### Text shown
International Festival Premiere | In Competition
Taiwan, 2025, 134’, Mandarin, Taiwanese
Directed by: Gavin Lin
Screenplay: Hermes Lu
Cinematography (color): Eric Chou
Editing: Lin Chengxin
Production Design: Guo Yijun
Music: George Chen, Annie Lo
Producer: Liu Wei-jan
Cast: Ivy Chen (Hui-zhen), Judy Ongg (Yu-ying), Manxi Ho (You-xin), Amber An (A-Lan), Sun Shu-mei (A-Pei), Chung Hsin-ling (Wang), Annie Chen (Yu-wen), Miao Ke-li (Chief Fang), Esther Huang (young Yu-ying), Lo Chen-en (Zi-qing)
Date of First Release in Territory: December 31st, 2025
In 2018, director Gavin Lin adapted the Korean tearjerker
More Than Blue into the Taiwanese remake of the same name. Having two hugely popular stars at the peak of their popularity and a heartrending will-they-won’t-they love story spelled box office success across the region. It even spawned a popular award-winning Netflix television adaptation.

### Directive 1
Can you write out everything in the film listing from "Date of First" down to "Netflix television adaptation.", word for word?
### Directive 2
Does each of these statements agree with the film listing? (a) The music is credited to George Chen and Annie Lo. (b) Judy Ongg plays young Yu-ying. (c) Gavin Lin's 2018 remake was based on a Japanese film.

### Data provided
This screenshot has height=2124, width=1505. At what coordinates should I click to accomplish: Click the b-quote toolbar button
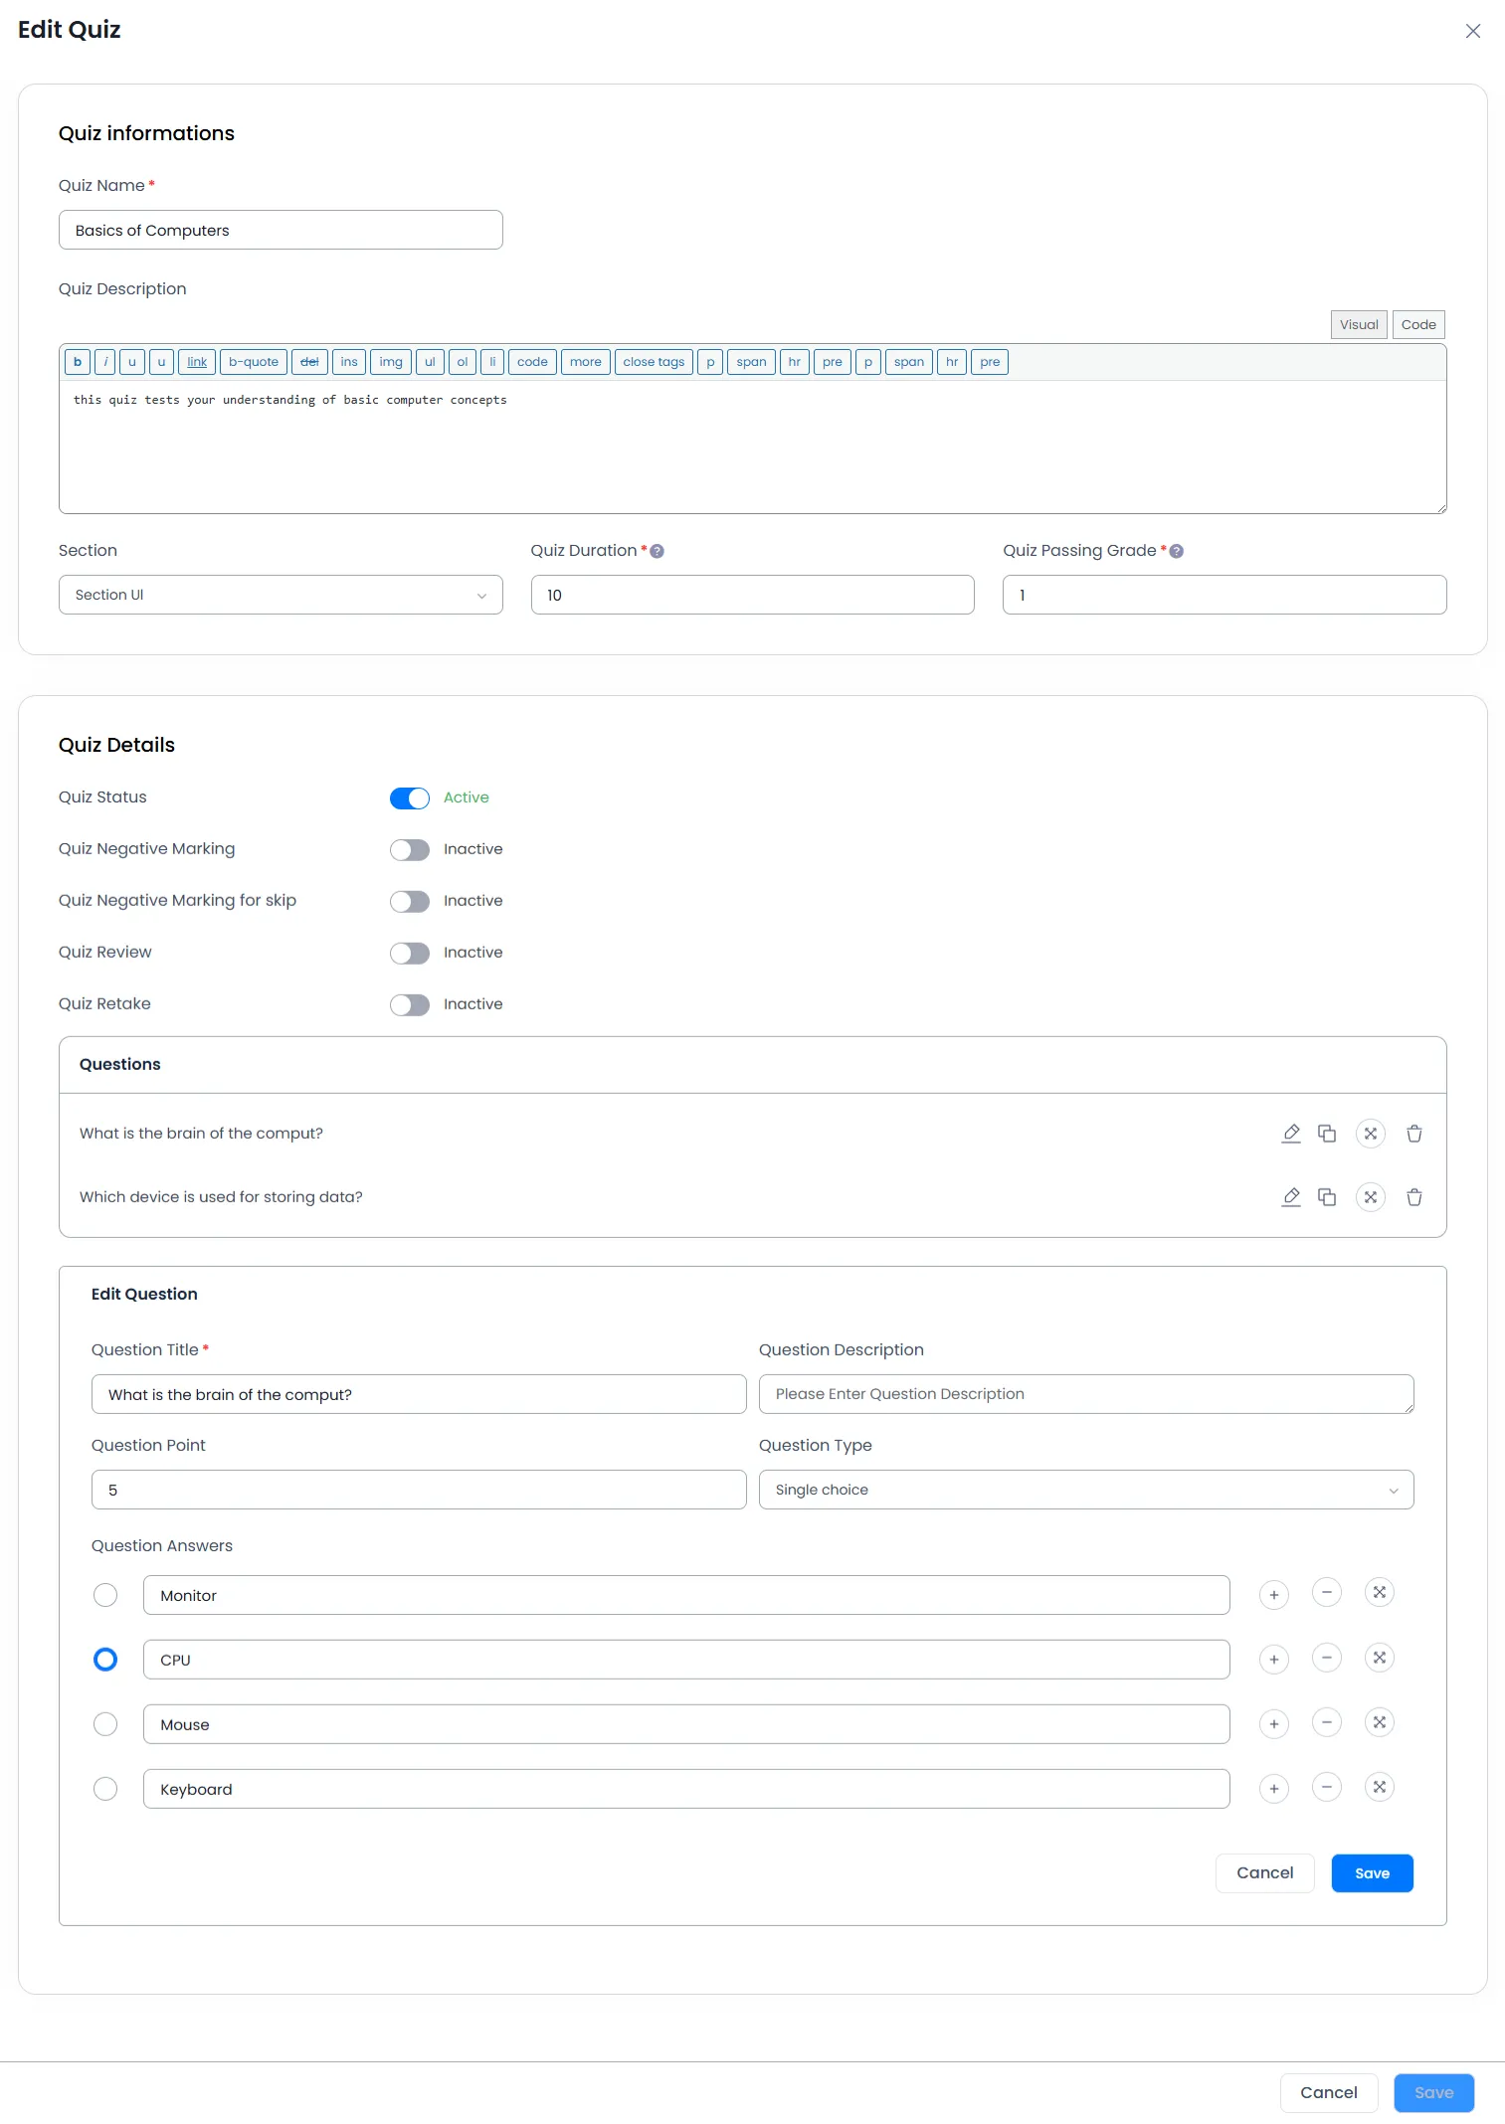[x=254, y=362]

### Task answer 1
Date of First Release in Territory: December 31st, 2025
In 2018, director Gavin Lin adapted the Korean tearjerker
More Than Blue into the Taiwanese remake of the same name. Having two hugely popular stars at the peak of their popularity and a heartrending will-they-won’t-they love story spelled box office success across the region. It even spawned a popular award-winning Netflix television adaptation.

### Task answer 2
(a) Yes: "Music: George Chen, Annie Lo"
(b) No: "Judy Ongg (Yu-ying)" and "Esther Huang (young Yu-ying)"
(c) No: "adapted the Korean tearjerker"